**What this task involves**
Scan the entries below for "screenshot" and copy each line that holds it.

**Listed records**
---+---

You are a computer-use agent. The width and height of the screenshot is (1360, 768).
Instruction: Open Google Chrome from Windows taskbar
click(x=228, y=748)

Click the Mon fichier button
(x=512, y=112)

---+---

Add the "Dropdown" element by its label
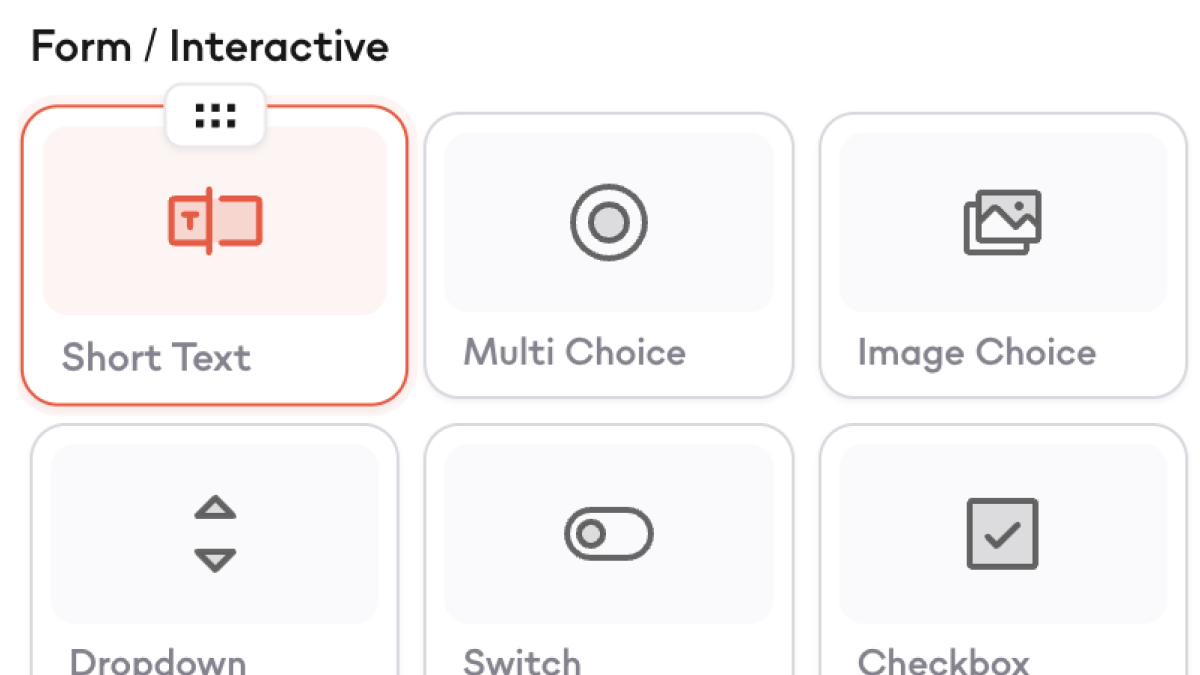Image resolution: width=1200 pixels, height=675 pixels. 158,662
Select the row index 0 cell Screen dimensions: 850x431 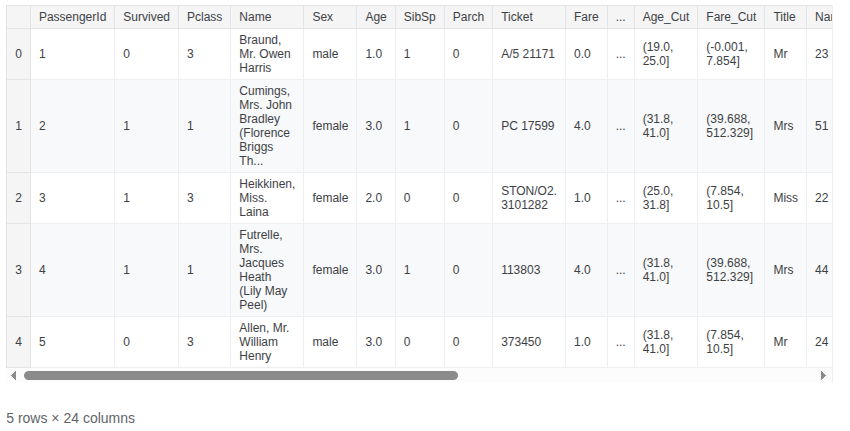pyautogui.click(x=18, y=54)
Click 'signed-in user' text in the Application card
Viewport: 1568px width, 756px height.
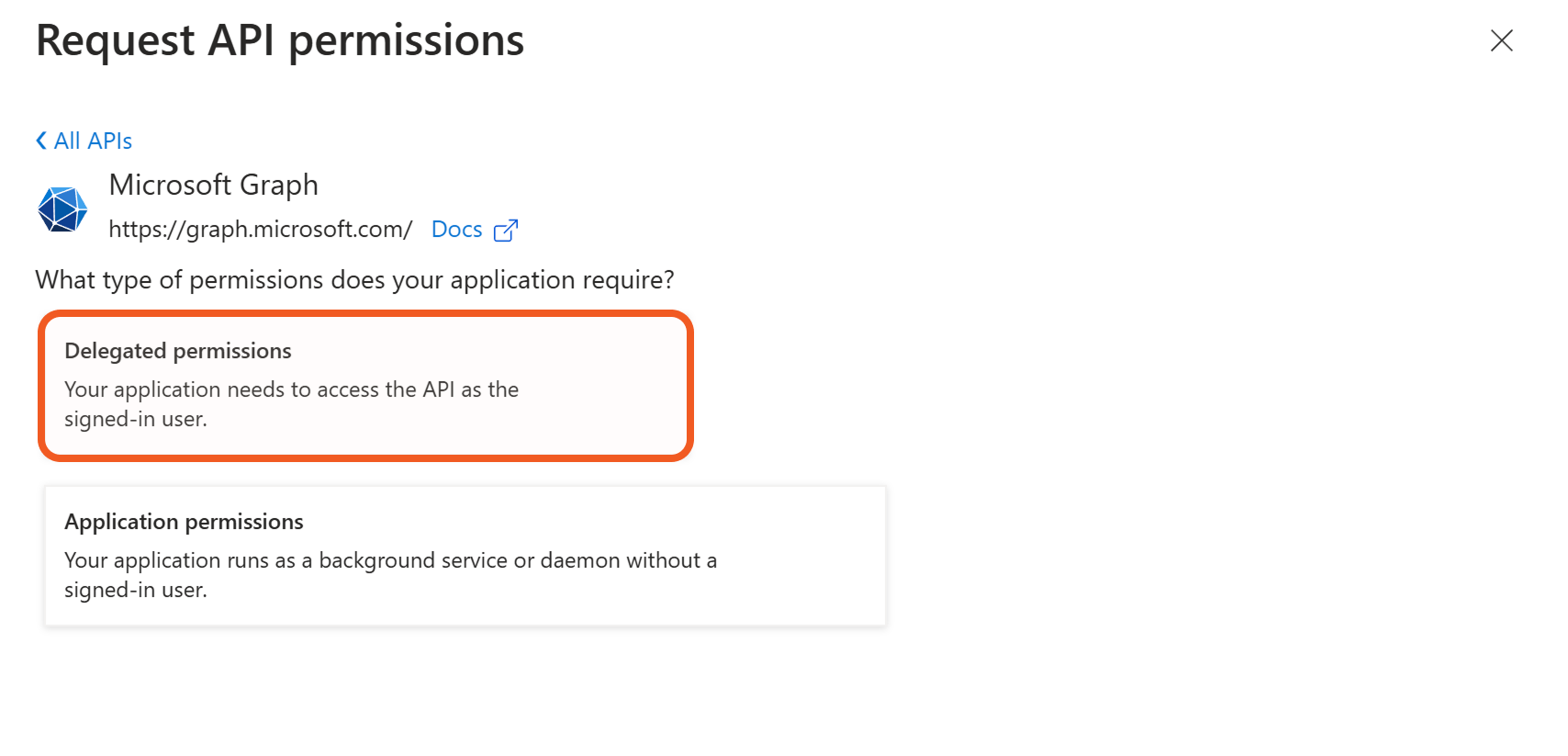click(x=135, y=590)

---+---

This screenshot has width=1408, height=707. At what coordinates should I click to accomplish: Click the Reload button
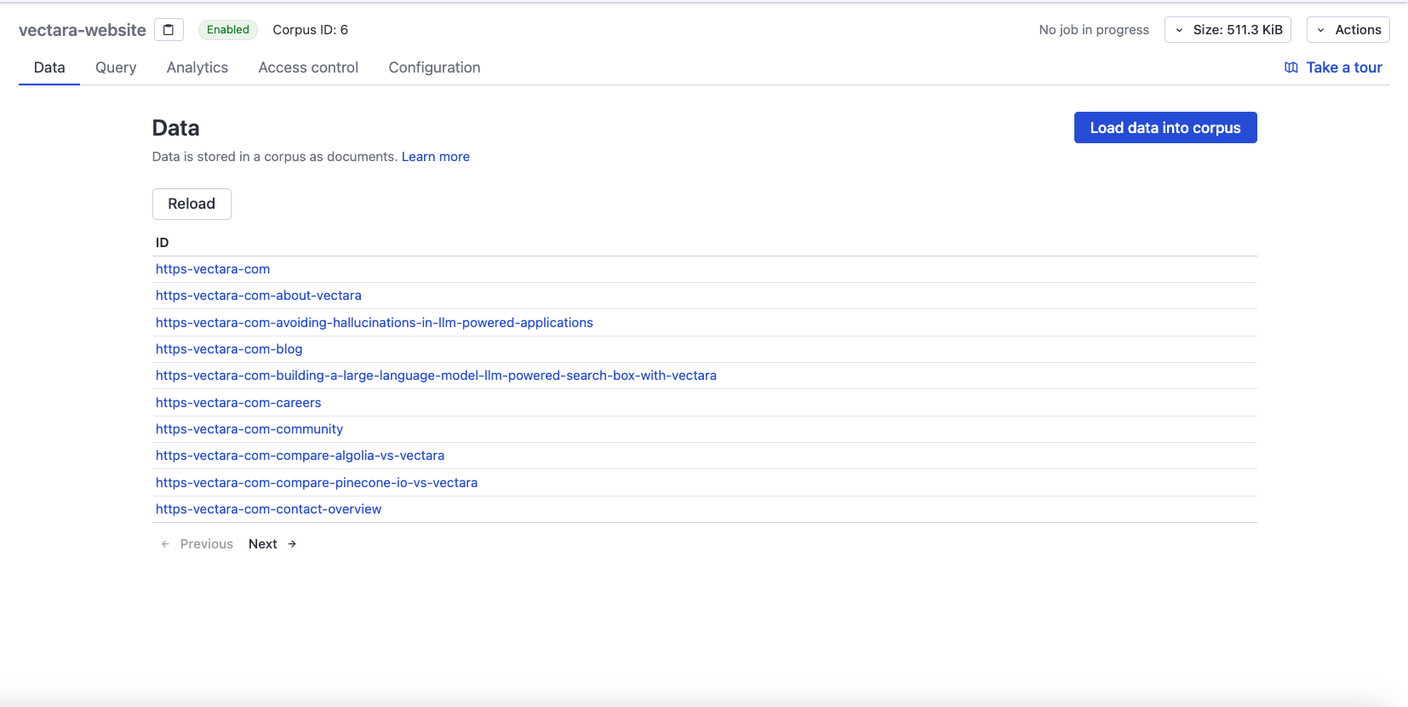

---+---

**Response to the exercise**
You are a computer-use agent. The width and height of the screenshot is (1360, 768).
This screenshot has width=1408, height=707. At what coordinates should I click to accomplish: Click the Reload button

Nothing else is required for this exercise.